So who is threatening the digital world anyway? Hackers? Criminals? Child pornographers? Governments? The adversaries are the same as they are in the physical world: common criminals looking for financial gain, industrial spies looking for a competitive advantage, hackers looking for secret knowledge, military-intelligence agencies looking for, well, military intelligence. People haven't changed; it's just that cyberspace is a new place to ply their trades.

We can categorize adversaries in several ways: objectives, access, resources, expertise, and risk.

Adversaries have varying objectives: raw damage, financial gain, information, and so on. This is important. The objectives of an industrial spy are different from the objectives of an organized-crime syndicate, and the countermeasures that stop the former might not even faze the latter. Understanding the objectives of likely attackers is the first step toward figuring out what countermeasures are going to be effective.
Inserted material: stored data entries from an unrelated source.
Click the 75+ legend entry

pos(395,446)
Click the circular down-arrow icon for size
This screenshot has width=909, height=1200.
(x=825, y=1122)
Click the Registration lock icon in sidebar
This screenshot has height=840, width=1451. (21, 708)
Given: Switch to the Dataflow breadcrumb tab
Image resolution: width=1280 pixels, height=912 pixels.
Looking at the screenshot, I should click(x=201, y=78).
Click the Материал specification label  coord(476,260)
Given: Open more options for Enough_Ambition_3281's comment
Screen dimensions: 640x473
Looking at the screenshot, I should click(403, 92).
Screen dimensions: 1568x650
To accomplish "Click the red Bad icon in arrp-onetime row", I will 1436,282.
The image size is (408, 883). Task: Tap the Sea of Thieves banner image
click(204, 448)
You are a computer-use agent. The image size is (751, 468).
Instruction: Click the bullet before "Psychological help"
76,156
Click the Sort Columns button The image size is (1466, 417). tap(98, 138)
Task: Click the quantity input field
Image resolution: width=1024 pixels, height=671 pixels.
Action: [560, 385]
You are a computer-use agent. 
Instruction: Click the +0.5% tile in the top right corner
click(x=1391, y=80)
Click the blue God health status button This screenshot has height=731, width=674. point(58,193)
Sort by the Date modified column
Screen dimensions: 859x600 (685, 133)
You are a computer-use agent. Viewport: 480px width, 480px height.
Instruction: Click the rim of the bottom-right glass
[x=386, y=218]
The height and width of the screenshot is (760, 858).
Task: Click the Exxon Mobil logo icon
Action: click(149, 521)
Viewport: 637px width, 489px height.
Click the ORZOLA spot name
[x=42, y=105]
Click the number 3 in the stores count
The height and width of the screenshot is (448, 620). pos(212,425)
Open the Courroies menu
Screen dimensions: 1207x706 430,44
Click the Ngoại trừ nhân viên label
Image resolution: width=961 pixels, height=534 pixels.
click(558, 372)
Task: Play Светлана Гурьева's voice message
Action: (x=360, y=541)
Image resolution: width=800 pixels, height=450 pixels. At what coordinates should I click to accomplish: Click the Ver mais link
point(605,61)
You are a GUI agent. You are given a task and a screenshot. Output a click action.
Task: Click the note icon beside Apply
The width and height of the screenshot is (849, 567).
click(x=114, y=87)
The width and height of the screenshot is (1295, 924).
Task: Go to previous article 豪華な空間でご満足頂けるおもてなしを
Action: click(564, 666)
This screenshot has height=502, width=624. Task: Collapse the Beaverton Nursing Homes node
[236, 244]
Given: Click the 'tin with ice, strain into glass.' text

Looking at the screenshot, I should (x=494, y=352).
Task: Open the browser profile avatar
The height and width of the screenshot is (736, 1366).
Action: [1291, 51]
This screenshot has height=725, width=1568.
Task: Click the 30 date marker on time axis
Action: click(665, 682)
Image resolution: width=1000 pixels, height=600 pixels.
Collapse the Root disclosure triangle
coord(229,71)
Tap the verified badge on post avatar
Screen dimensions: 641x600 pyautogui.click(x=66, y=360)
Adversaries have different levels of access; for example, an insider has much more access than someone outside the organization. Adversaries also have access to different levels of resources: some are well funded; others operate on a shoestring. Some have considerable technical expertise; others have none.

Different adversaries are willing to tolerate different levels of risk. Terrorists are often happy to die for their cause. Criminals are willing to risk jail time, but probably don't want to sacrifice themselves to the higher calling of bank robbery. Publicity seekers don't want to go to jail.

A wealthy adversary is the most flexible, since he can trade his resources for other things. He can gain access by paying off an insider, and expertise by buying technology or hiring experts (maybe telling them the truth, maybe hiring them under false pretenses). He can also trade money for risk by executing a more sophisticated--and therefore more expensive--attack.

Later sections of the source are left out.